*** Data for this exercise

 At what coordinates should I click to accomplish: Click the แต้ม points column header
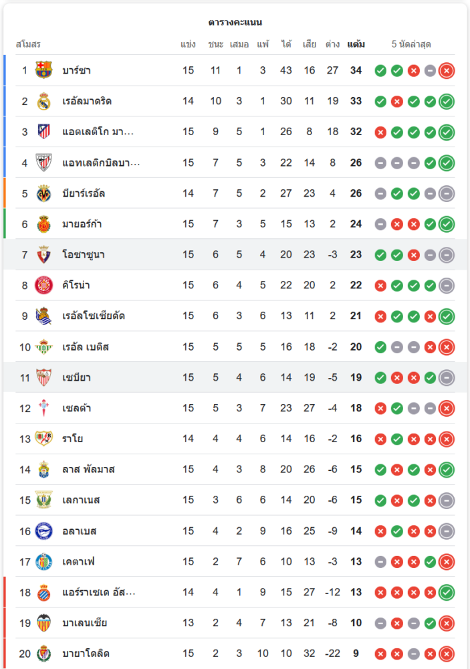tap(356, 44)
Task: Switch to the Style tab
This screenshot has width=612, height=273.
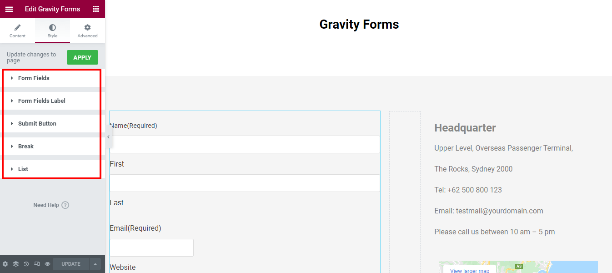Action: 52,30
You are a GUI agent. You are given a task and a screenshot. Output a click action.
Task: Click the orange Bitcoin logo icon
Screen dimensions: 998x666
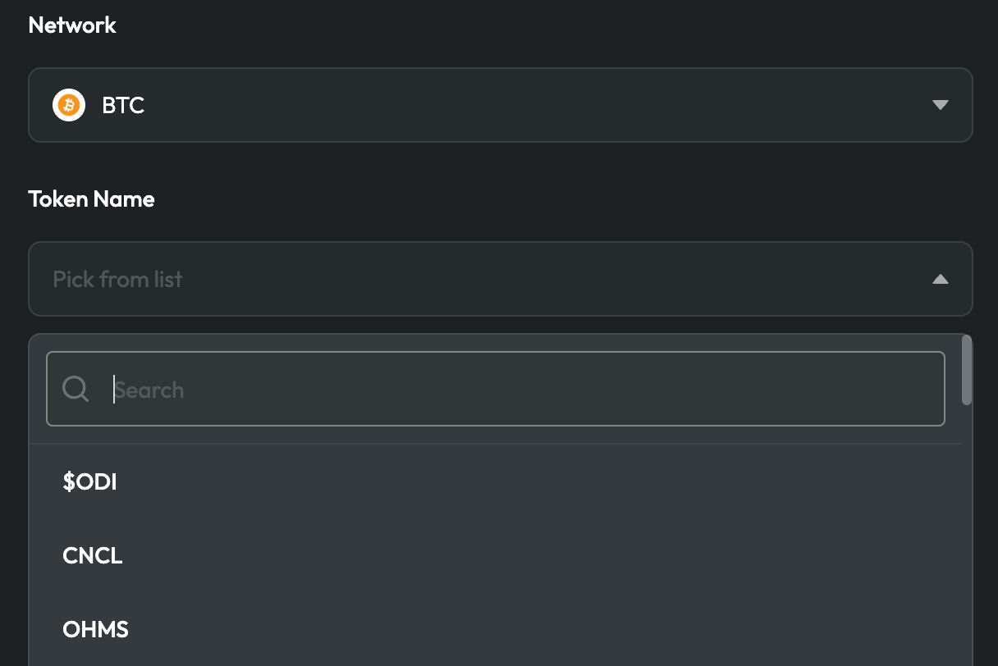[69, 105]
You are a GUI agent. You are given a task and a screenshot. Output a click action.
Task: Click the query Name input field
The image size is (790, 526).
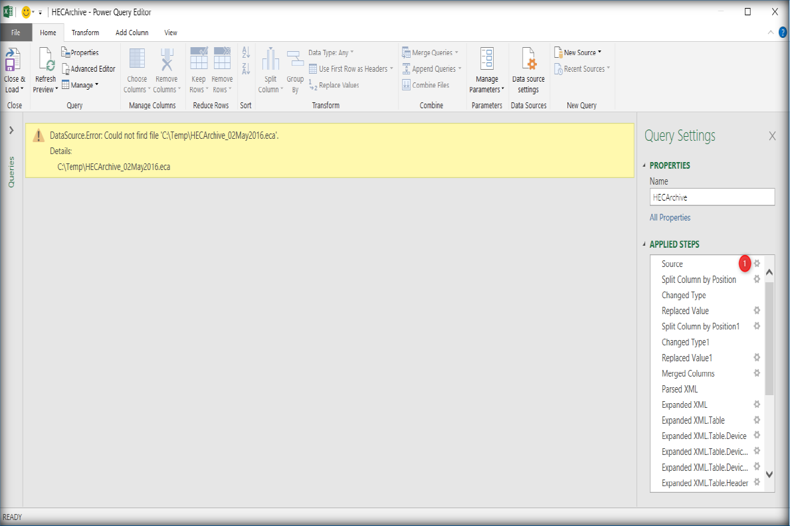click(x=712, y=197)
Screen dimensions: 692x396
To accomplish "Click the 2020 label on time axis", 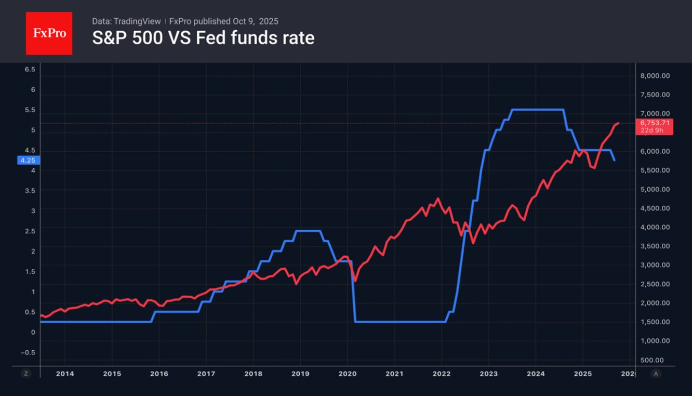I will pos(347,373).
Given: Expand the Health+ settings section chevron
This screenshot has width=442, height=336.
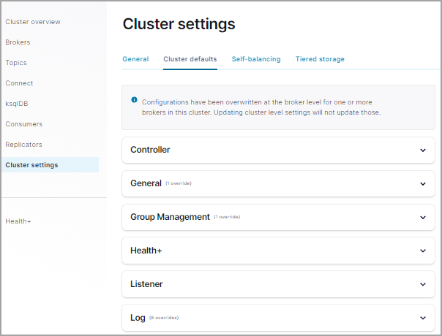Looking at the screenshot, I should pos(422,251).
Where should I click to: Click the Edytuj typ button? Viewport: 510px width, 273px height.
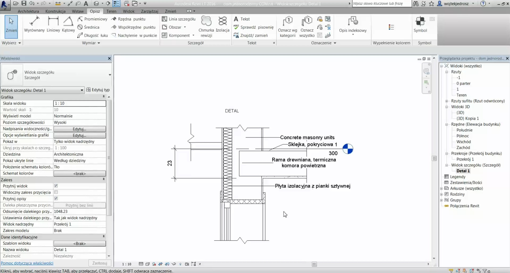pyautogui.click(x=98, y=90)
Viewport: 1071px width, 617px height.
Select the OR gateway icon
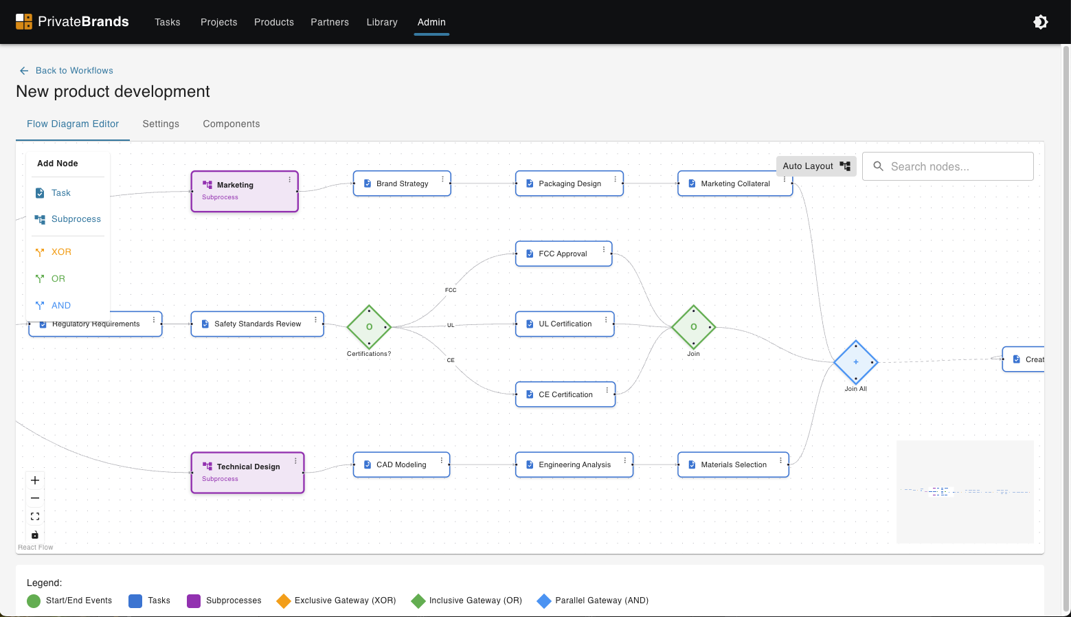(x=39, y=278)
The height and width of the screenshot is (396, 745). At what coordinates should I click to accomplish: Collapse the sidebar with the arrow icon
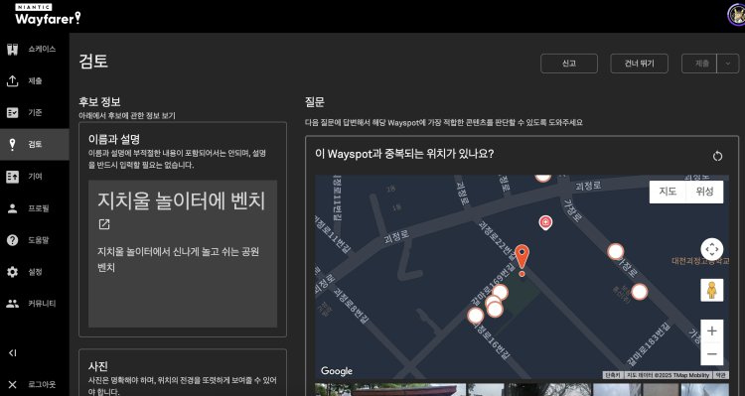tap(13, 352)
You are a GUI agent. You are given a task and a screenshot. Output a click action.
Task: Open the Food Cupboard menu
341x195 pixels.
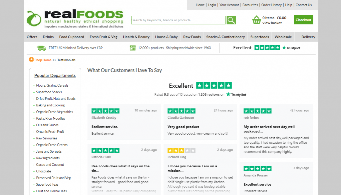pyautogui.click(x=71, y=37)
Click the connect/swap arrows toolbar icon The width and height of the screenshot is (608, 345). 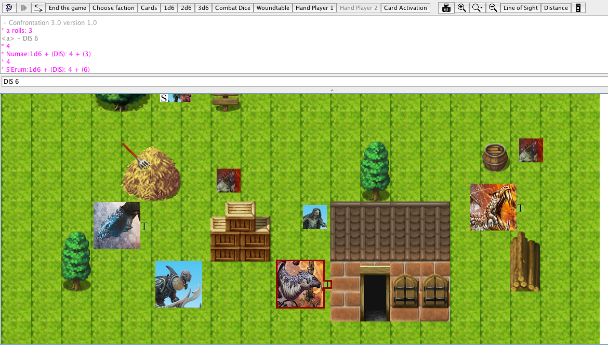38,8
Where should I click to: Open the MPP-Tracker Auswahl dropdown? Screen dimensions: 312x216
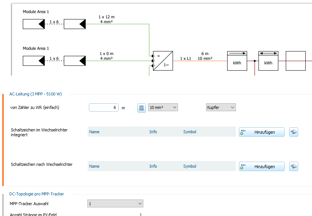coord(115,204)
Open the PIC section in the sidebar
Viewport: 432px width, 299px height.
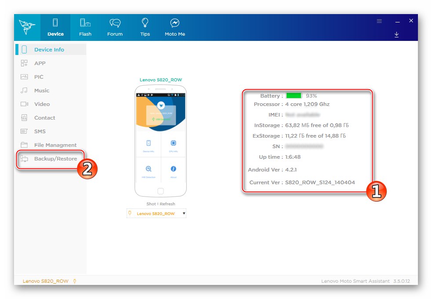(x=25, y=77)
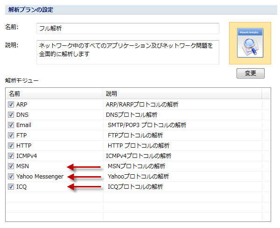Uncheck the ARP module checkbox
Image resolution: width=280 pixels, height=228 pixels.
(x=11, y=104)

******

What this task involves
Write out the lines from the line with "Open the PIC section in the sidebar" through the end of the records exactly; do not include pictures or any other lines.

Answer for the task
Open the PIC section in the sidebar
Viewport: 432px width, 299px height.
(x=25, y=77)
Uncheck the ARP module checkbox
Image resolution: width=280 pixels, height=228 pixels.
(x=11, y=104)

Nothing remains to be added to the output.